It’s as inevitable in capitalism as is making worse appliances to ensure future sales - Games operate in a weird state where competition isn’t possible - nobody can just offer a better version of the game

Except they can : consider unofficial WoW servers.
They’ll try to shut them down when they start taking too much valuable attention

See Yuzu yoo

I want Overwatch 1 back
same, i wont even play it anymore
There are people in this thread equating consumer protections to "authoritarian governments". This is patently ridiculous. Consumer rights and protections (along with environmental protections) are probably the single greatest thing our governments provide citizenry. This is also being championed by the EU the most. Frankly I want my government to mandate I can't be screwed by the handful of hundred billion dollar companies more than I already am. "Market forces" are completely irrelevant when the entire industry is a one giant racketeering exercise.

Fortunately I can choose to only buy DRM free ebooks, and DRM free games, but this is < 1% of media available and certainly never the most popular titles.

This needs to change. There needs to be laws in place to protect consumers from this shitty behaviour - with or without DRM. Steam for all it's faults have said since day 1 than there is a mechanism in Steam to unlock all of your games should Valve go bankrupt: I'm not sure if this is true now they sell mainly over peoples' games. Steam also never remove the ability for you to download and play a game you have bought - even when the publishers have delisted and removed it from Steam.

Why does it feel like a disproportionate amount of gaming companies are slimy and sketchy?

Every sector has its dodgy folks but the % here seems way off. Most of the big names seem to be steeped in scandal

As opposed to the tech industry as a whole where the biggest companies are basically data collection agencies subsidising VC backed loss leading subscriptions?

_DATASET EXTRACT:_
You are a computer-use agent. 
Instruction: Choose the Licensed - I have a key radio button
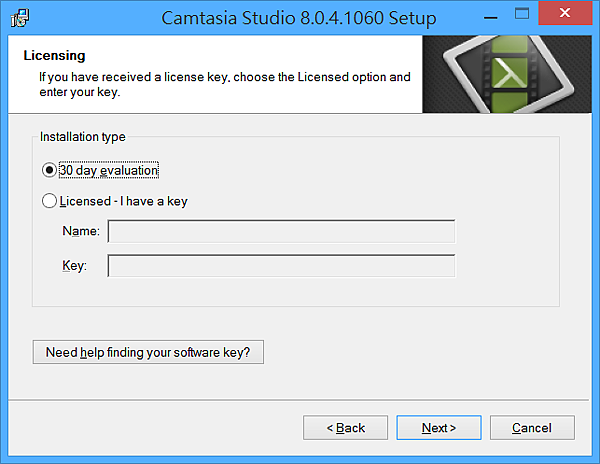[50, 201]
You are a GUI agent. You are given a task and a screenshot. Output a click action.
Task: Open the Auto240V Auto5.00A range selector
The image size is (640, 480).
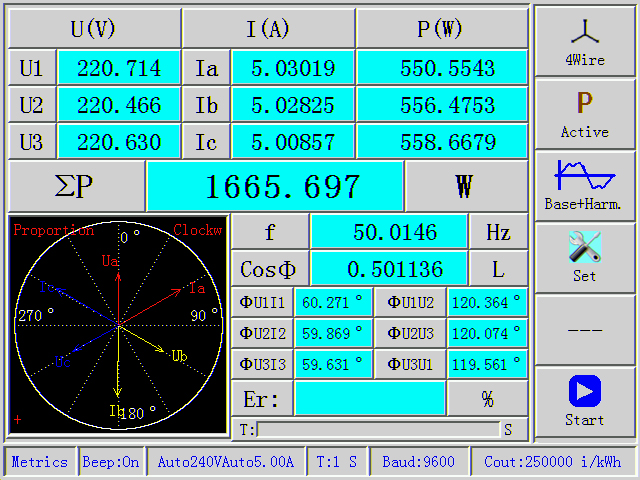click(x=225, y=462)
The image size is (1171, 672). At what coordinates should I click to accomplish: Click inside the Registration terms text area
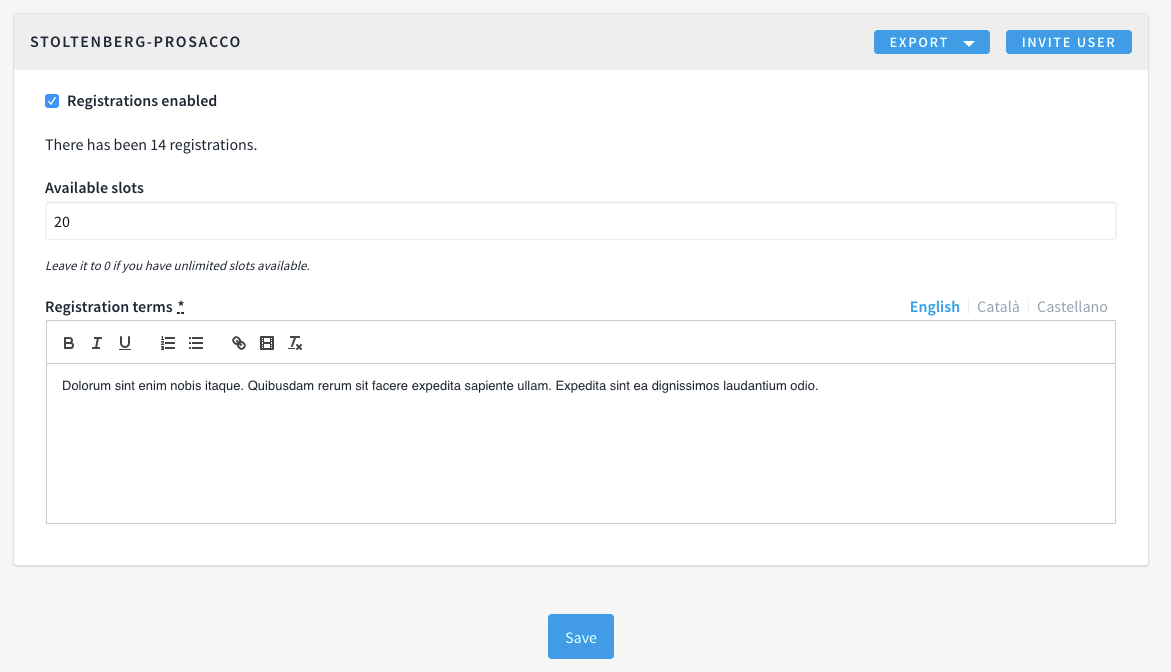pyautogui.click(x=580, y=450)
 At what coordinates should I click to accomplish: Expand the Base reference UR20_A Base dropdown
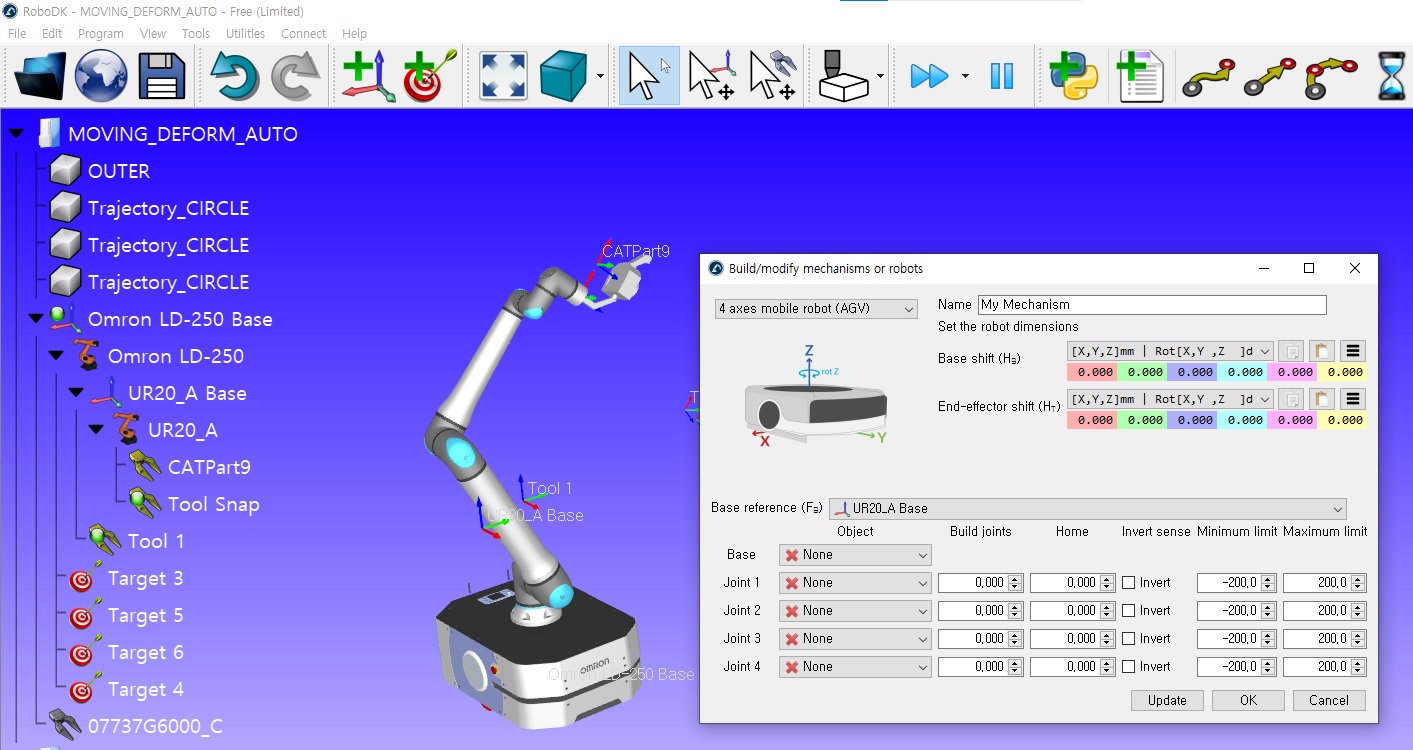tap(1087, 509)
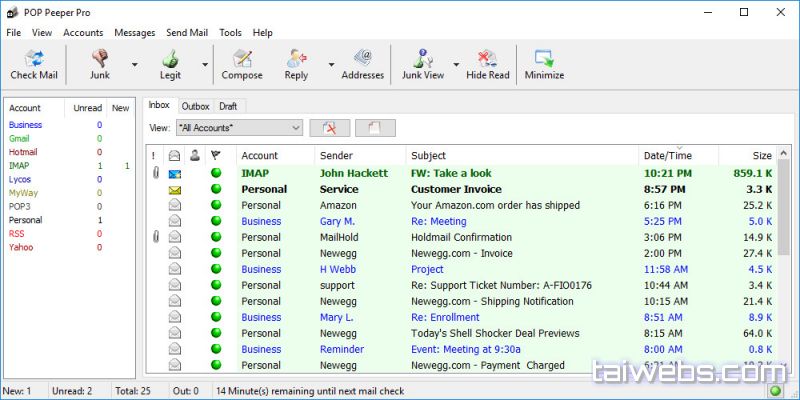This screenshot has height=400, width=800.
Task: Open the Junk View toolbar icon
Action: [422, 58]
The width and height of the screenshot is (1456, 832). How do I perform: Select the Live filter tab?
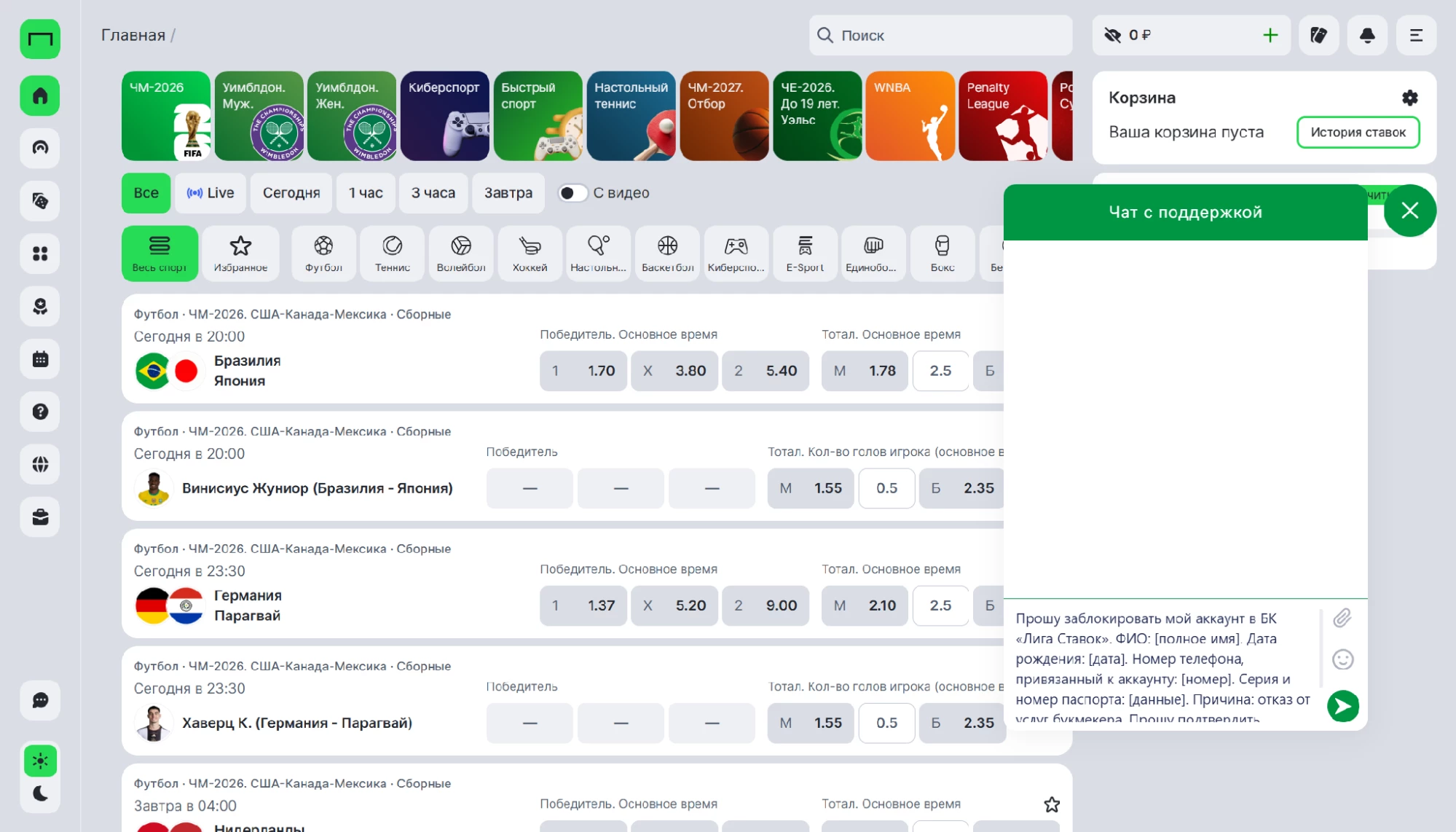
==
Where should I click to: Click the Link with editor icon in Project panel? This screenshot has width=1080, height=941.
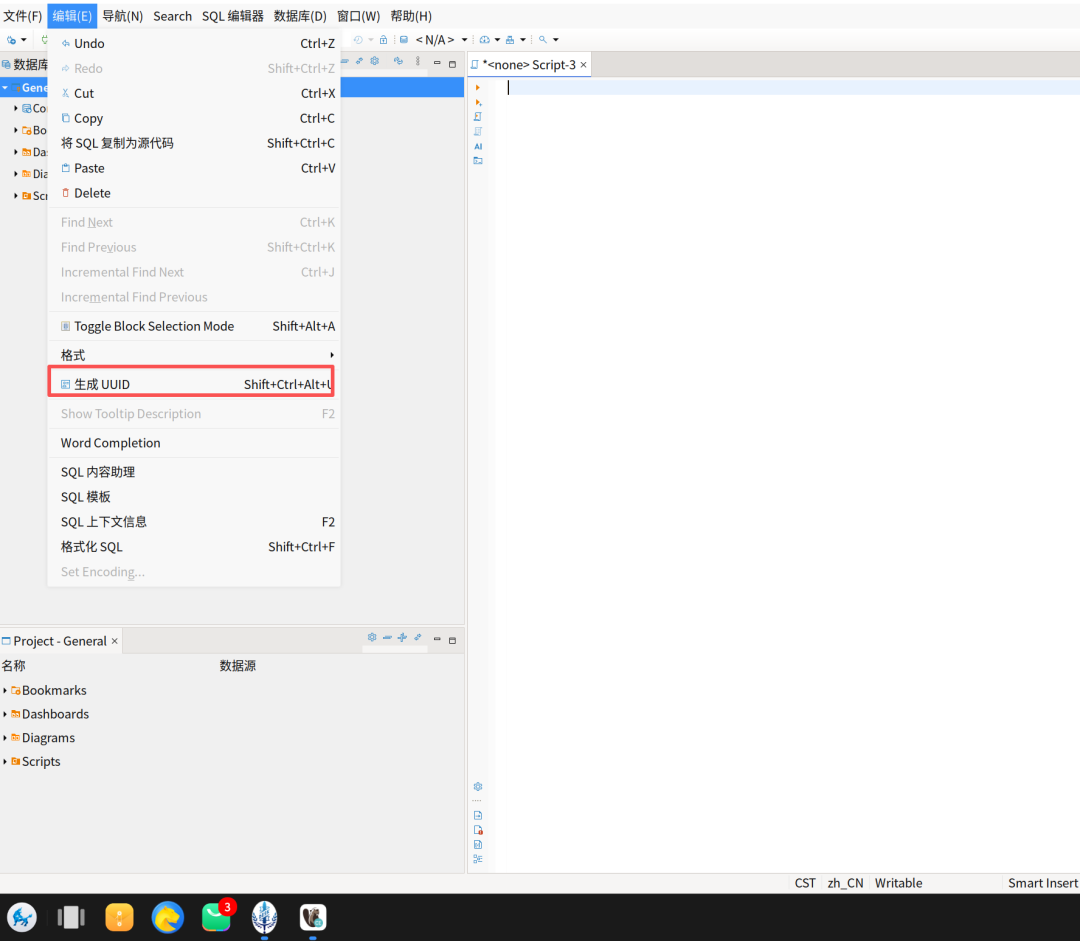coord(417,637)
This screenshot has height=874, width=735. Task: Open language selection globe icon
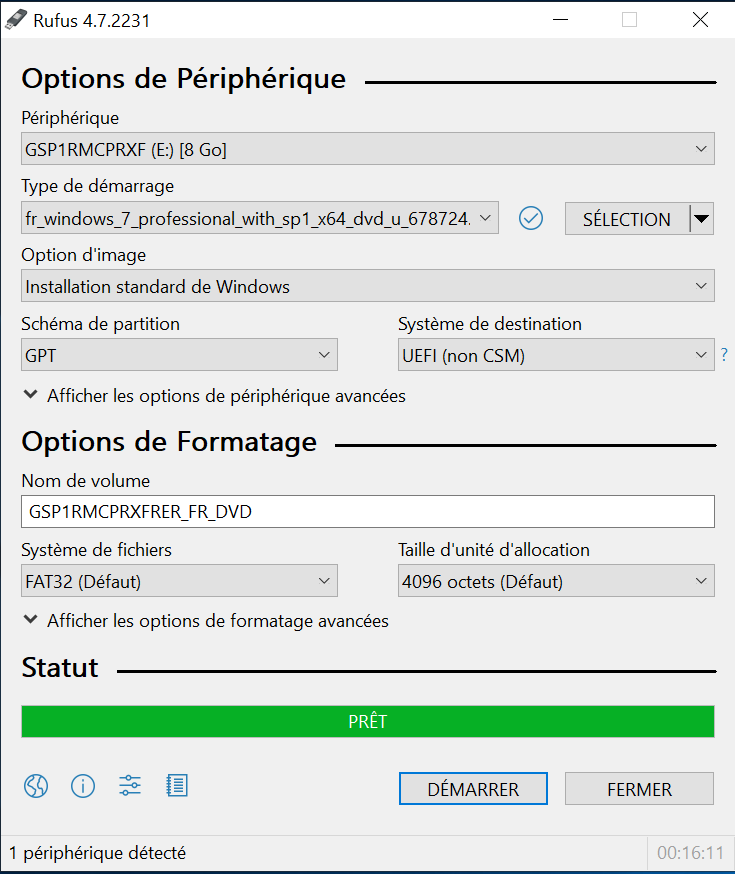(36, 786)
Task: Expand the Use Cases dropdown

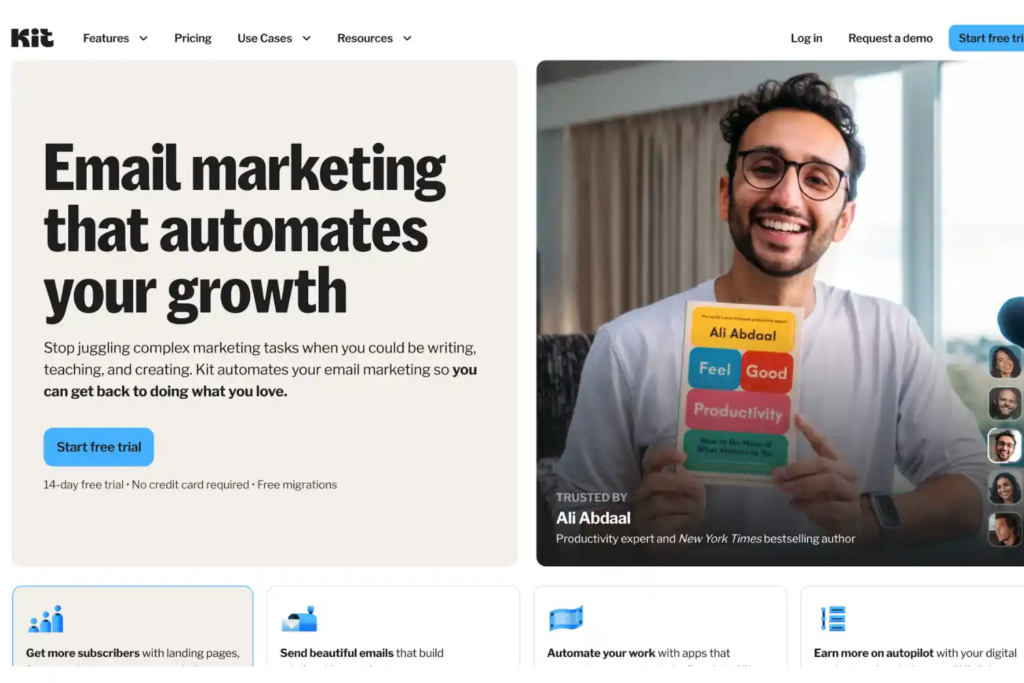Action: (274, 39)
==
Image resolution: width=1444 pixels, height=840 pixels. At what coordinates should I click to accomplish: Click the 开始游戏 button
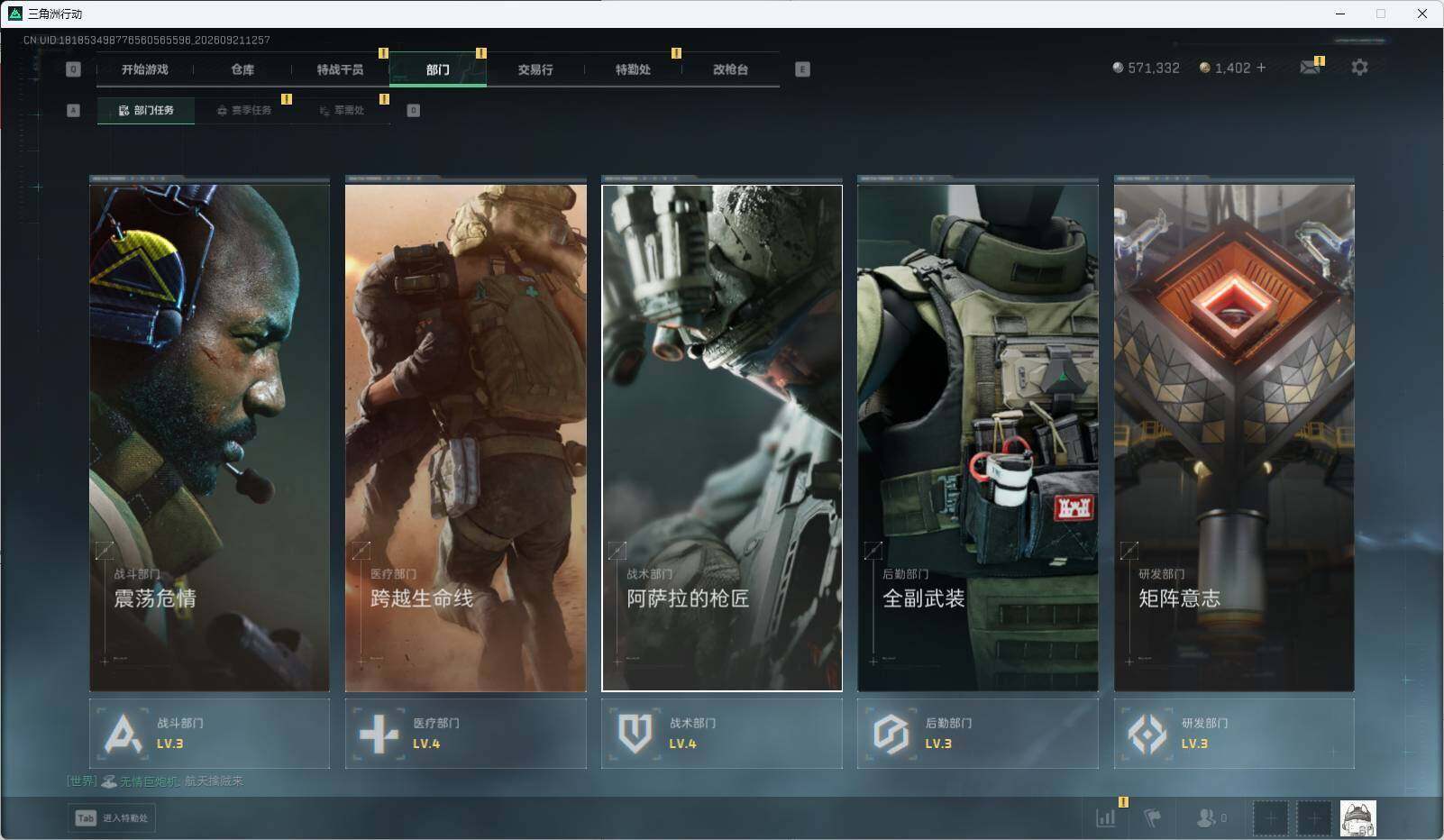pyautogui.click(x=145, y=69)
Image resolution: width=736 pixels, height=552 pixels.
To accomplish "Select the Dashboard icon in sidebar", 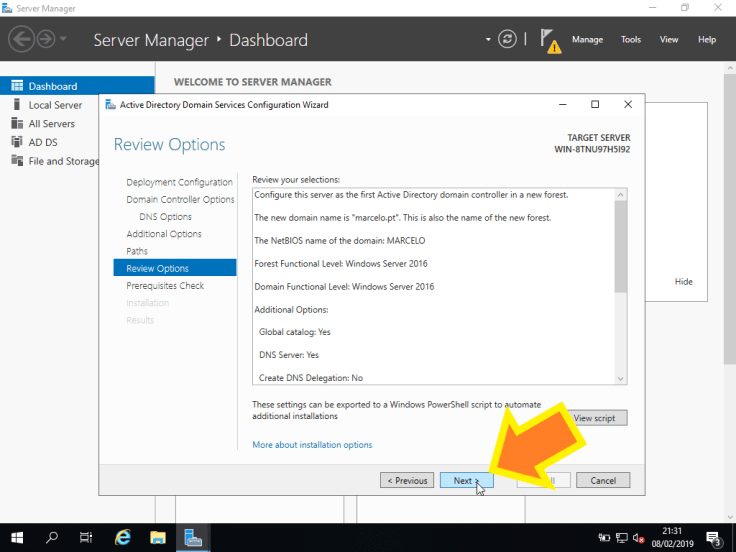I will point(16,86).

_EXERCISE REQUIREMENTS:_
1: From the forum thread about game companies, print the part that opens with the words containing "They’ll try to" and closes with "giant racketeering exercise.".
2: Translate this sentence from the forum thread about game companies into Spanish: "Why does it feel like a disproportionate amount of gaming companies are slimy and sketchy?"
The material comes from a separate source and has nothing to do with the forum thread.

_TASK RESPONSES:_
1:
They’ll try to shut them down when they start taking too much valuable attention

See Yuzu yoo

I want Overwatch 1 back
same, i wont even play it anymore
There are people in this thread equating consumer protections to "authoritarian governments". This is patently ridiculous. Consumer rights and protections (along with environmental protections) are probably the single greatest thing our governments provide citizenry. This is also being championed by the EU the most. Frankly I want my government to mandate I can't be screwed by the handful of hundred billion dollar companies more than I already am. "Market forces" are completely irrelevant when the entire industry is a one giant racketeering exercise.

2: ¿Por qué parece que una cantidad desproporcionada de empresas de videojuegos son turbias y sospechosas?